Casa Baldassarre

Nella prima casa che ho progettato (era il 1977!), gli ambienti sono articolati intorno ad uno spazio centrale a tutt’altezza, illuminato dall’alto.
L’anima della casa.
Sopra, intorno al vuoto centrale, le stanze e, in alto, in copertura, la fonte della luce, in forma di tronco di cono. Una cupola.
Il thèma assunto non era l’organizzazione funzionale, ma il rapporto terra-cielo. E il modello di riferimento è stata la  casa dei Vettii, a Pompei, che mi aveva molto colpito quando l’avevo vista. C’era anche la voglia, il piacere e l’impegno di tradurre in architettura i desideri e le aspettative che mi venivano dalla committenza – il dott. Vincenzo Falzarano, un amico molto caro,  e la moglie.

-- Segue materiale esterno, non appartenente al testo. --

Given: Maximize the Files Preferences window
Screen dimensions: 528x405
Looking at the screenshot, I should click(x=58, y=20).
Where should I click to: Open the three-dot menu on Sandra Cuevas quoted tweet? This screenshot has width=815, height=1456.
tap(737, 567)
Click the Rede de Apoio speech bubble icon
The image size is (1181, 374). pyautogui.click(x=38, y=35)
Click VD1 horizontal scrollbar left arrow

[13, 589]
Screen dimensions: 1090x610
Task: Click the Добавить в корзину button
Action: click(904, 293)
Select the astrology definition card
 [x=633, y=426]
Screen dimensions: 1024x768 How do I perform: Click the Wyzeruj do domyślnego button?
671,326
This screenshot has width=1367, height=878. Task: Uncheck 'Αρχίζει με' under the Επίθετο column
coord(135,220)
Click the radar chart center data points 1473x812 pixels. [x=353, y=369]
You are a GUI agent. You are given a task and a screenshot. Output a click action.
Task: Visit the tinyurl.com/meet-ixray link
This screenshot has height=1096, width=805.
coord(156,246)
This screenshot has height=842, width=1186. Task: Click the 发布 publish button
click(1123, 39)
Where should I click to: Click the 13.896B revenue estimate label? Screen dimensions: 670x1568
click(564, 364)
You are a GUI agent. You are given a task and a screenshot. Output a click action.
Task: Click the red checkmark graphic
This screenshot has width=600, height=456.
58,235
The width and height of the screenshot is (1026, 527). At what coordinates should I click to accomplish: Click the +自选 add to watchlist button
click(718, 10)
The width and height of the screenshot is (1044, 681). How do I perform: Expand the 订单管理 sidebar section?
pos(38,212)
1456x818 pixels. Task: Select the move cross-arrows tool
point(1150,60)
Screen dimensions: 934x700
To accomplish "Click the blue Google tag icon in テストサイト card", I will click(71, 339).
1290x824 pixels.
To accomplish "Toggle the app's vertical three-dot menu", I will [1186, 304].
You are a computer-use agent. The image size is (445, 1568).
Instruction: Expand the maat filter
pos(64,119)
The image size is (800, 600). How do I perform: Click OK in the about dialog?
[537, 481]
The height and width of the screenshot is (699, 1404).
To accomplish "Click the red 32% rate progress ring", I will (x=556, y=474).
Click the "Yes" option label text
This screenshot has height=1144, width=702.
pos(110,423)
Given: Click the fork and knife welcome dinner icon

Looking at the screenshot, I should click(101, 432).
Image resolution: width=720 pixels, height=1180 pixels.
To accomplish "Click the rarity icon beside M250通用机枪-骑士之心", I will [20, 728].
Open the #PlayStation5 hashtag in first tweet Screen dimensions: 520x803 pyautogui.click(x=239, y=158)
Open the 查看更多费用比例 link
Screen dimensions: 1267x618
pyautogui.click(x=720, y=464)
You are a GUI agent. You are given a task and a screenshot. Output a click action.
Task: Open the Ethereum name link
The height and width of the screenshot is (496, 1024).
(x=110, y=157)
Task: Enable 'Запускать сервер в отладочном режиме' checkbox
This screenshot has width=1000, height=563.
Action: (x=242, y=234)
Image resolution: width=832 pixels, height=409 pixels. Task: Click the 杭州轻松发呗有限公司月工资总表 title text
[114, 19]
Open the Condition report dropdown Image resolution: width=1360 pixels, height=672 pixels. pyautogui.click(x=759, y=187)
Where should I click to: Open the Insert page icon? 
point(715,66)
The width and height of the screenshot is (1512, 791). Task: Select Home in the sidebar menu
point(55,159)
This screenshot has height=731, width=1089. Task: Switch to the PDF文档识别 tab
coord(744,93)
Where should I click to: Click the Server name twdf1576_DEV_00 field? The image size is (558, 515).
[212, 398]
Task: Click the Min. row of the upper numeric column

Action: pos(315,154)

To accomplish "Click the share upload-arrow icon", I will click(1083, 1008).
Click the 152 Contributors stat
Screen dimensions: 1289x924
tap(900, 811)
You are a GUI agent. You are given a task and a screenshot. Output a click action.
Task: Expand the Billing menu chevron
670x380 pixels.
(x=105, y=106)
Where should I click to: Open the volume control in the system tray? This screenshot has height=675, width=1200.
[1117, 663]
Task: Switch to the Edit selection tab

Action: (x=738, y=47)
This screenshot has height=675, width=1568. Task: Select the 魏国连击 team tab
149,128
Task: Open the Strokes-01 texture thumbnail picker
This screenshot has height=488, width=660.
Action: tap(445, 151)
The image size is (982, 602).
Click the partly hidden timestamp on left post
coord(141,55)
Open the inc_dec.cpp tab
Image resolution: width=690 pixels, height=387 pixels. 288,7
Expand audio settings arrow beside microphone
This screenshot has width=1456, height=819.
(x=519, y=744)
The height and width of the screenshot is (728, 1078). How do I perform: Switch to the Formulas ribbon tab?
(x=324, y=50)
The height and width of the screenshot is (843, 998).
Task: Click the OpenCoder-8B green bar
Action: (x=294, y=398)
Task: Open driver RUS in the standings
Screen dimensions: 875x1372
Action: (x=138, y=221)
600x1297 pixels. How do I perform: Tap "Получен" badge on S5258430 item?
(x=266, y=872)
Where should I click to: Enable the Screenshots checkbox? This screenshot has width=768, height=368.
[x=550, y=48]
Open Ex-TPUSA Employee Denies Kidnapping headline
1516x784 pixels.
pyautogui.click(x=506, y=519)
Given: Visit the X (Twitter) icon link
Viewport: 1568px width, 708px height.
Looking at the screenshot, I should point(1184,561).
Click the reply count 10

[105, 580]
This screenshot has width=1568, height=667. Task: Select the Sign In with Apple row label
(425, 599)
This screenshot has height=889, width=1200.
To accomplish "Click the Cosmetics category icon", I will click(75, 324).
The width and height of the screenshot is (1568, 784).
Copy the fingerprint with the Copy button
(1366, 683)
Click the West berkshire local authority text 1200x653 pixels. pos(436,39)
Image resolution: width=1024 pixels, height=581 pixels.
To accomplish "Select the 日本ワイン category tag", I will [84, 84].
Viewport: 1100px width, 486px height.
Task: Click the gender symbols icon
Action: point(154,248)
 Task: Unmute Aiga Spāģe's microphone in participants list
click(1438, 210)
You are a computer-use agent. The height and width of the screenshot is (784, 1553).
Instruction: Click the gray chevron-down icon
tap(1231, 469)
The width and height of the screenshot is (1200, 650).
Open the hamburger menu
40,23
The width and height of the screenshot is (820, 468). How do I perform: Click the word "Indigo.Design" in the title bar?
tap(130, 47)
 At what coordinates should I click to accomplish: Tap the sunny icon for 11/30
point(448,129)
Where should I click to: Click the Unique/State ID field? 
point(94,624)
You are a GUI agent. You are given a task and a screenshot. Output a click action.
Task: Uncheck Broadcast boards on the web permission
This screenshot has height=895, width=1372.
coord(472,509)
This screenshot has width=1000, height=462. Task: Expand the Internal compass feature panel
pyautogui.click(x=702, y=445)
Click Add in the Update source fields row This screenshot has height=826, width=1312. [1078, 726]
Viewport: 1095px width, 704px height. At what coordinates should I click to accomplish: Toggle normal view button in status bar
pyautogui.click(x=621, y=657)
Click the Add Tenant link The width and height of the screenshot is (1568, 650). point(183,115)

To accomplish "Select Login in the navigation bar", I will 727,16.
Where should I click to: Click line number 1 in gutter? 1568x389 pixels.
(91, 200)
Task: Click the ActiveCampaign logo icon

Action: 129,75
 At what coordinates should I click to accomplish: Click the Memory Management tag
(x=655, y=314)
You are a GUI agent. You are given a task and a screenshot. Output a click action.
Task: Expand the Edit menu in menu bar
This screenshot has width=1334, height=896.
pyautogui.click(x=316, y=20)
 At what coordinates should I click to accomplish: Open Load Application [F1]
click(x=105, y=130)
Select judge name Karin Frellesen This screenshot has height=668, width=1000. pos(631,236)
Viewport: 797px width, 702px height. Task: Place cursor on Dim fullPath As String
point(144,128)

C’era un fondamentale punto di partenza: “il cielo stellato sopra di me, l’imperativo morale in me”. La terra  - il radicamento, la gravità, il contatto con ciò cui apparteniamo profondamente – e il cielo – l’aspirazione, ciò che ci richiama e ci affascina, verso cui tendiamo. Ispirazione e realizzazione.
Tutto contenuto in qualche schizzo di preparazione del progetto. Lo “schizzo euristico”. Il progetto in potenza, poi realizzato.